• Task
With the images removed, return every line below exactly as it reads.
== Listed entries
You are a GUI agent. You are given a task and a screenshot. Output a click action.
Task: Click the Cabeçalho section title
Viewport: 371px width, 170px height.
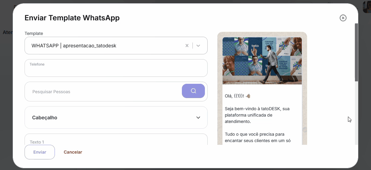[x=45, y=118]
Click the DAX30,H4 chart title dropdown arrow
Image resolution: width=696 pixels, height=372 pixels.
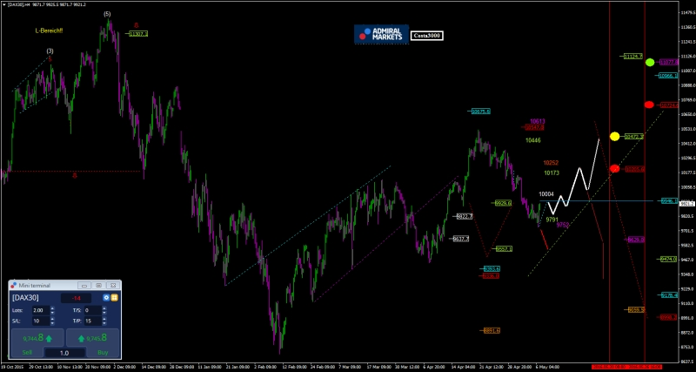4,4
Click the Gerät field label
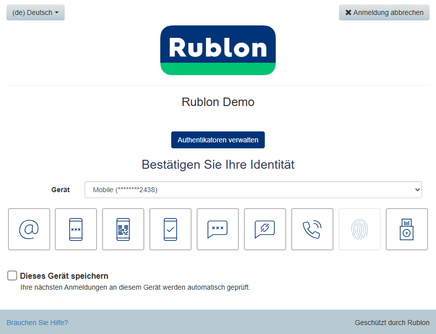Viewport: 436px width, 334px height. (60, 190)
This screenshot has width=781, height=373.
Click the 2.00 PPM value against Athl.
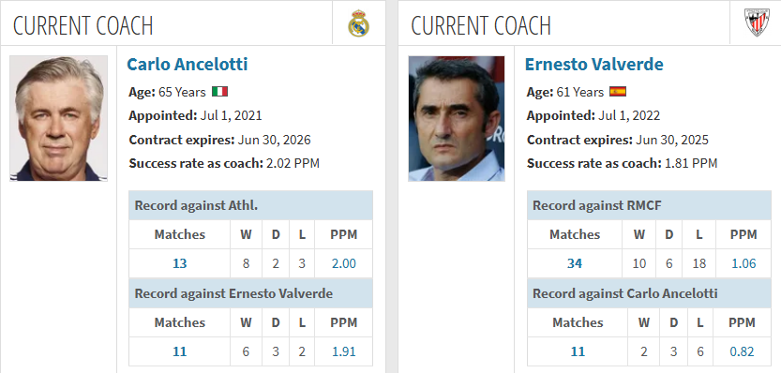pyautogui.click(x=344, y=263)
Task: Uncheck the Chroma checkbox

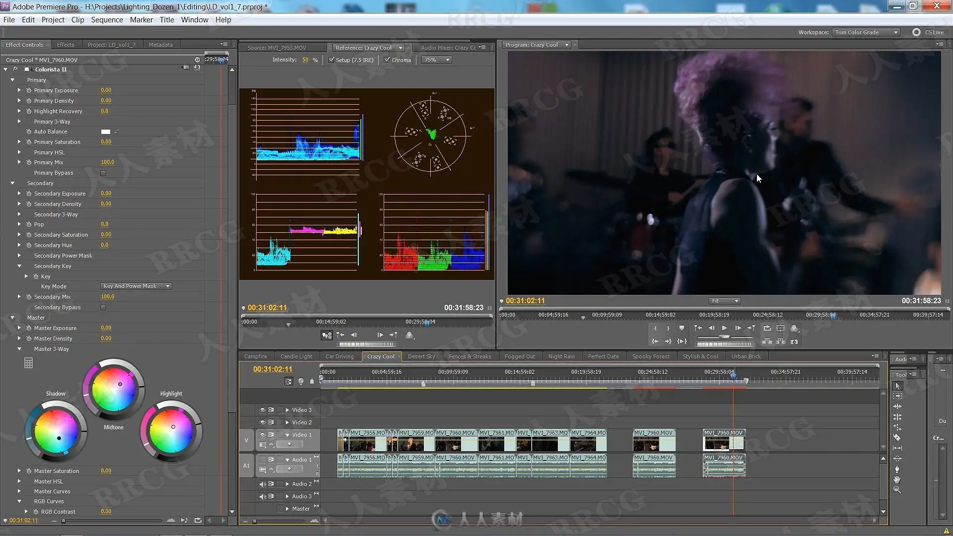Action: 387,60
====
• Solution for this problem
You are a GUI agent. You are given a task and a screenshot. Output a click action.
Task: Click the Cabeçalho section title
Viewport: 371px width, 170px height.
[x=45, y=118]
Click the DAX30,H4 chart title dropdown arrow
Image resolution: width=696 pixels, height=372 pixels.
4,4
Click the Gerät field label
Viewport: 436px width, 334px height. (60, 190)
This screenshot has width=781, height=373.
Click the 2.00 PPM value against Athl.
pyautogui.click(x=344, y=263)
Task: Uncheck the Chroma checkbox

Action: 387,60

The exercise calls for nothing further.